-- Stored data entries --
★ ★ ★ ★

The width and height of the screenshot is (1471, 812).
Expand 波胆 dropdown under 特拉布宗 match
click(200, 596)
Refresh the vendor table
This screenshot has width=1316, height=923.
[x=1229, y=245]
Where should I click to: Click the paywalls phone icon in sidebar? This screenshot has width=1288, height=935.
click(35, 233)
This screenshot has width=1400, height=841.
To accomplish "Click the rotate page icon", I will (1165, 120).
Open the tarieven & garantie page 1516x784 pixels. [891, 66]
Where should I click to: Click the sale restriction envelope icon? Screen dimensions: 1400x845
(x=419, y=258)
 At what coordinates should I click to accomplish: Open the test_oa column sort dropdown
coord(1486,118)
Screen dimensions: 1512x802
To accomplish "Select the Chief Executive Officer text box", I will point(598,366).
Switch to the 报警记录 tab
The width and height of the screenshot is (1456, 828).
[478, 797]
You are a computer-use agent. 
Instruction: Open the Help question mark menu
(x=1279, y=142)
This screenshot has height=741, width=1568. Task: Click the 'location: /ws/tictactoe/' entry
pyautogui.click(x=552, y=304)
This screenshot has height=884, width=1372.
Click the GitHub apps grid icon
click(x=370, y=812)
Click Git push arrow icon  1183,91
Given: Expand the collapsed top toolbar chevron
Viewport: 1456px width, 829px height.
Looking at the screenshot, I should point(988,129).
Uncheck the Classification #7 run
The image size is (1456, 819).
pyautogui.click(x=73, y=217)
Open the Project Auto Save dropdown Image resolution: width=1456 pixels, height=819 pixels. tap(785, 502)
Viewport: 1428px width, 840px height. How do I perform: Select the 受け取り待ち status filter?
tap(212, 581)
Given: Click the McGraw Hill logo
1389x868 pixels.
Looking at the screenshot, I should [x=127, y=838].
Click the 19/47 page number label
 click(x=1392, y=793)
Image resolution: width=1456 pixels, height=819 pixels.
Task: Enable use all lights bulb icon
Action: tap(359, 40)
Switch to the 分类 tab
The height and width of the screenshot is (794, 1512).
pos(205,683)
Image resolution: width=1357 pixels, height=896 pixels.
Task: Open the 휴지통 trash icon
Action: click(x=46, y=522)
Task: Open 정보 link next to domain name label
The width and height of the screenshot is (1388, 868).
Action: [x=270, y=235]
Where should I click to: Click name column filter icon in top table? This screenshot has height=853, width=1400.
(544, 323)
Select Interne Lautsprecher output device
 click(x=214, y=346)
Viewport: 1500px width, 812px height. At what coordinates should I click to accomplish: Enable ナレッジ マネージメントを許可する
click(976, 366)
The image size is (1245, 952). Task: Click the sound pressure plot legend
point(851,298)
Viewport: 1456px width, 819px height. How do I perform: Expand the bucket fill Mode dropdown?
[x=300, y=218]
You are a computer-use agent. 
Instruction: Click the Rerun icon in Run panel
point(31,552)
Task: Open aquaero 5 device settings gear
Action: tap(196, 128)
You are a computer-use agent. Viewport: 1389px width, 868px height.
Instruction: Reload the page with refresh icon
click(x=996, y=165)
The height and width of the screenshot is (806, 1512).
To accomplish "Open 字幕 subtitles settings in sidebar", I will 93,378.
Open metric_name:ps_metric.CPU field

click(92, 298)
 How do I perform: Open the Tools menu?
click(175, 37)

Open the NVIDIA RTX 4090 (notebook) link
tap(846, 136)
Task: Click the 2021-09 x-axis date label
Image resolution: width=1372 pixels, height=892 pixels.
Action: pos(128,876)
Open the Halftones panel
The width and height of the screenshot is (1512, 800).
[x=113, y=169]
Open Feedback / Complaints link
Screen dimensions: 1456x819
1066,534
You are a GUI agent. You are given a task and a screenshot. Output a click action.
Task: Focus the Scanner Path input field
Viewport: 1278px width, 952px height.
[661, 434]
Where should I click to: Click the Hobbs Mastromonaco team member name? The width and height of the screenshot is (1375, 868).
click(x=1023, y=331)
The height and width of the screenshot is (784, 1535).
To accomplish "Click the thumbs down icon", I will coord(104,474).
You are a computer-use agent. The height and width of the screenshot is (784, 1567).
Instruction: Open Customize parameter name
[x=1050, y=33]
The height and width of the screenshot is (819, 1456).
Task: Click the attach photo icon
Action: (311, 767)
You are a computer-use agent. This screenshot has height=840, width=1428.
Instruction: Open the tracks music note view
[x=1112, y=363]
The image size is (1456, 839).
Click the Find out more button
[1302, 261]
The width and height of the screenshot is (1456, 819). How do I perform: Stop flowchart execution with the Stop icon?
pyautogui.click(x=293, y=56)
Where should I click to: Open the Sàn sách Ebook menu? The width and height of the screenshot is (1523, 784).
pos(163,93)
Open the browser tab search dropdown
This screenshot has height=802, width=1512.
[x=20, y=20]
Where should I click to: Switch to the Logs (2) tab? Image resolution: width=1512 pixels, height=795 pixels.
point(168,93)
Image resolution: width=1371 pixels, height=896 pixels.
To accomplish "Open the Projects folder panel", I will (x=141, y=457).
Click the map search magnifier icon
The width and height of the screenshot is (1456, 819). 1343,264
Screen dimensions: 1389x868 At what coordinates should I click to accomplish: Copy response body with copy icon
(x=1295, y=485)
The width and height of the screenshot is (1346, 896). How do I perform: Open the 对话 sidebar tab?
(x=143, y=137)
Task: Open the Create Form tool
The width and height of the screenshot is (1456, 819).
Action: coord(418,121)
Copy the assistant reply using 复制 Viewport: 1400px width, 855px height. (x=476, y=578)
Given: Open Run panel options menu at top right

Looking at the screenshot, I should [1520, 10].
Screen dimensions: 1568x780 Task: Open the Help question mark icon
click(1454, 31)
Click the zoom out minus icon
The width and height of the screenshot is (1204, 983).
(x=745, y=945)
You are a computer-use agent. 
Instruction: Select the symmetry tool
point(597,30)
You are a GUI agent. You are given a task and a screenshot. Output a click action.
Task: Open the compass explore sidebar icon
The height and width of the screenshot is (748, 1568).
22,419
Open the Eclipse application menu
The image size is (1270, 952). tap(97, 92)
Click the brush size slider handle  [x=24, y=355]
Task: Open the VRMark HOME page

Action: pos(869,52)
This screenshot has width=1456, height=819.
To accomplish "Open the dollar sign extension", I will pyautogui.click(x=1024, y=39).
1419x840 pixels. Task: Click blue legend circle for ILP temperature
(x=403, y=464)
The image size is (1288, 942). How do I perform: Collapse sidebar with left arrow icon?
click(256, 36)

★ ★ ★ ★

Starting with the line above that holds "Task: Open 정보 link next to domain name label" and stopping with the line that holds "The height and width of the screenshot is (784, 1535).", reproduce each line exactly, omitting all other lines.

Task: Open 정보 link next to domain name label
The width and height of the screenshot is (1388, 868).
Action: [x=270, y=235]
Where should I click to: Click name column filter icon in top table? This screenshot has height=853, width=1400.
(544, 323)
Select Interne Lautsprecher output device
 click(x=214, y=346)
Viewport: 1500px width, 812px height. At what coordinates should I click to accomplish: Enable ナレッジ マネージメントを許可する
click(976, 366)
The image size is (1245, 952). Task: Click the sound pressure plot legend
point(851,298)
Viewport: 1456px width, 819px height. How do I perform: Expand the bucket fill Mode dropdown?
[x=300, y=218]
You are a computer-use agent. 
Instruction: Click the Rerun icon in Run panel
point(31,552)
Task: Open aquaero 5 device settings gear
Action: tap(196, 128)
You are a computer-use agent. Viewport: 1389px width, 868px height.
Instruction: Reload the page with refresh icon
click(x=996, y=165)
The height and width of the screenshot is (806, 1512).
To accomplish "Open 字幕 subtitles settings in sidebar", I will 93,378.
Open metric_name:ps_metric.CPU field

click(92, 298)
 How do I perform: Open the Tools menu?
click(175, 37)

Open the NVIDIA RTX 4090 (notebook) link
tap(846, 136)
Task: Click the 2021-09 x-axis date label
Image resolution: width=1372 pixels, height=892 pixels.
Action: pos(128,876)
Open the Halftones panel
The width and height of the screenshot is (1512, 800).
[x=113, y=169]
Open Feedback / Complaints link
Screen dimensions: 1456x819
1066,534
You are a GUI agent. You are given a task and a screenshot. Output a click action.
Task: Focus the Scanner Path input field
Viewport: 1278px width, 952px height.
[661, 434]
Where should I click to: Click the Hobbs Mastromonaco team member name? The width and height of the screenshot is (1375, 868).
click(x=1023, y=331)
The height and width of the screenshot is (784, 1535).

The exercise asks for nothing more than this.